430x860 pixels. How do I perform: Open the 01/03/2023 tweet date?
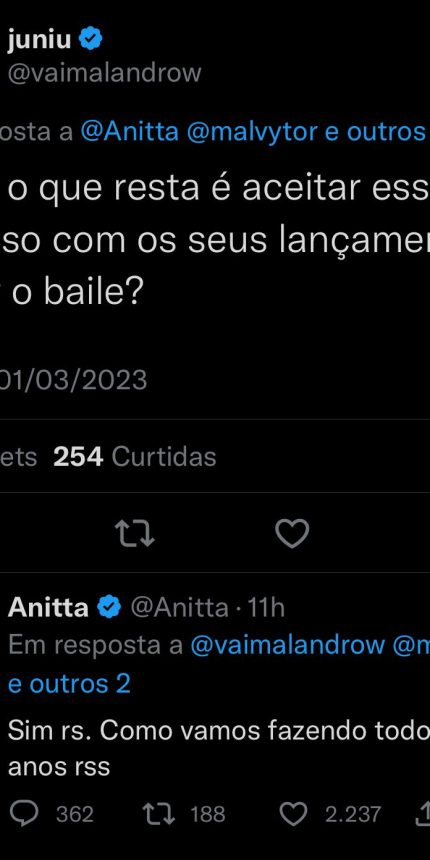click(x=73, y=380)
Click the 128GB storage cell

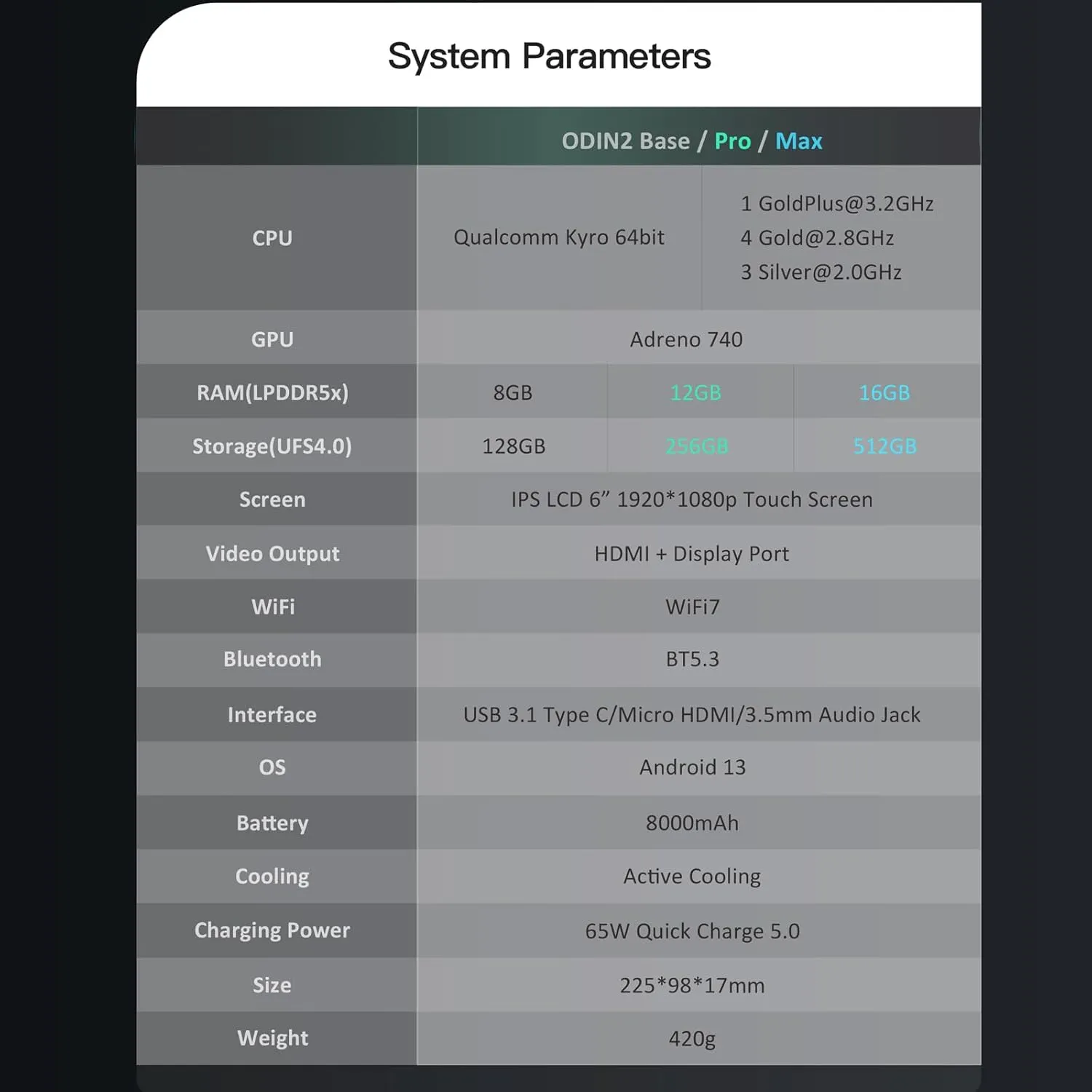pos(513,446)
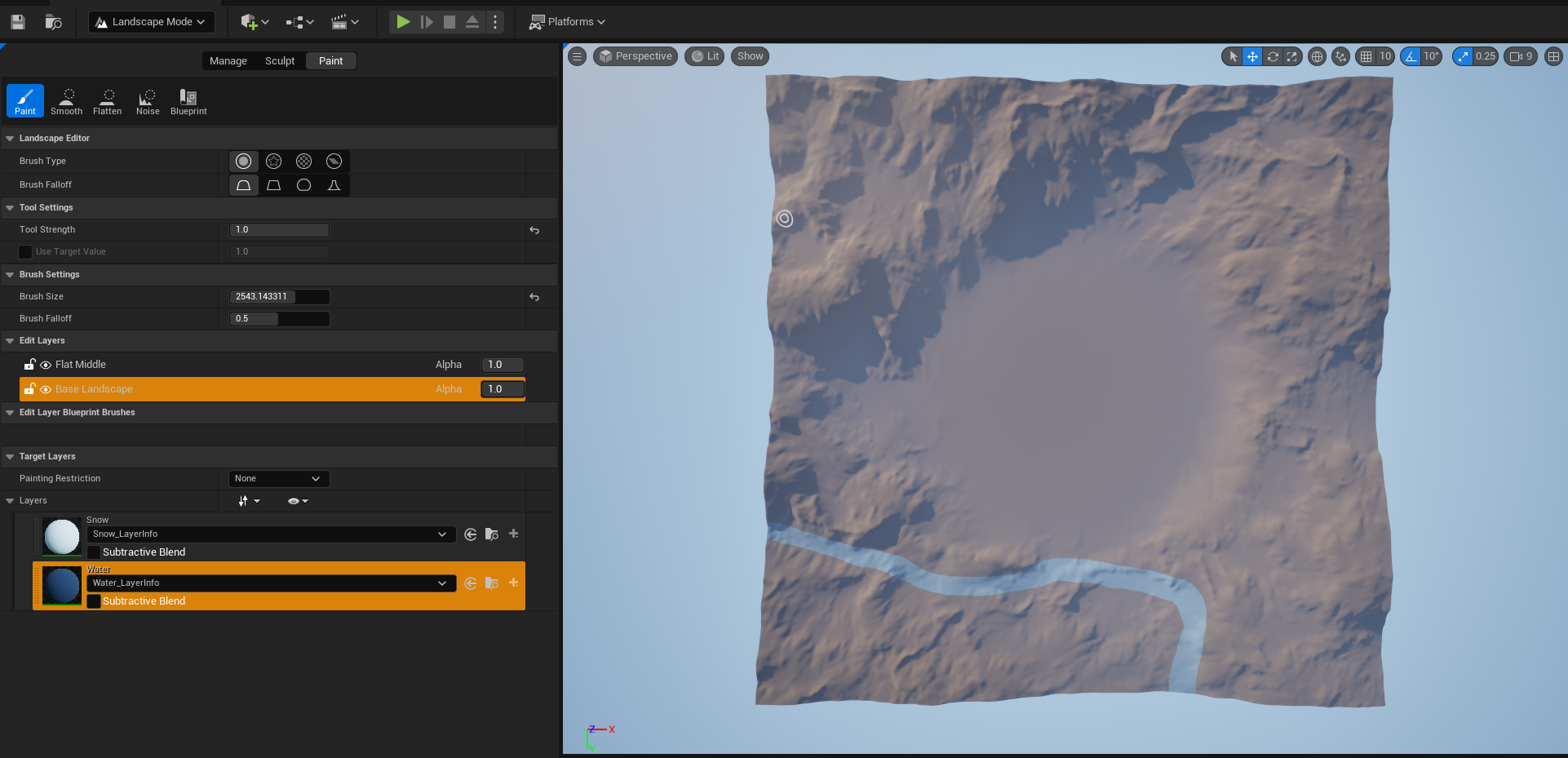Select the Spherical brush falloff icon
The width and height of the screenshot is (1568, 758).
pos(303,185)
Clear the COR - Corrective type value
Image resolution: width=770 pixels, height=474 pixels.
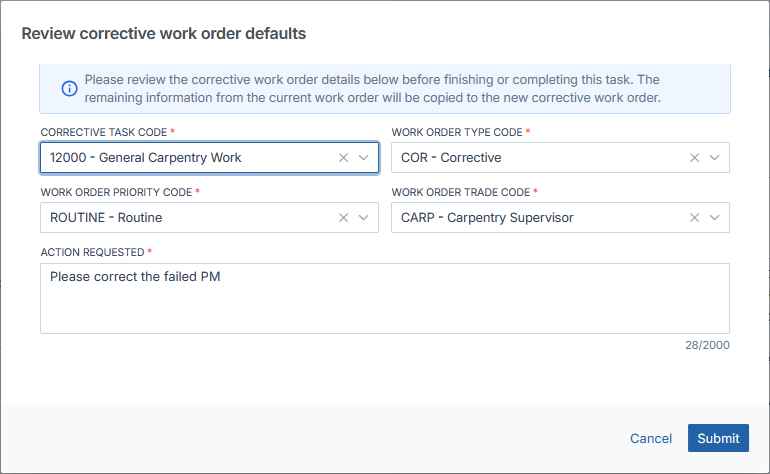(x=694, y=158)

- [EXERCISE]
Extract each line of the records above that contains the string "pixels".

- [RIGHT ANSWER]
430x860 pixels. How do I perform: Open the 01/03/2023 tweet date?
Image resolution: width=770 pixels, height=474 pixels.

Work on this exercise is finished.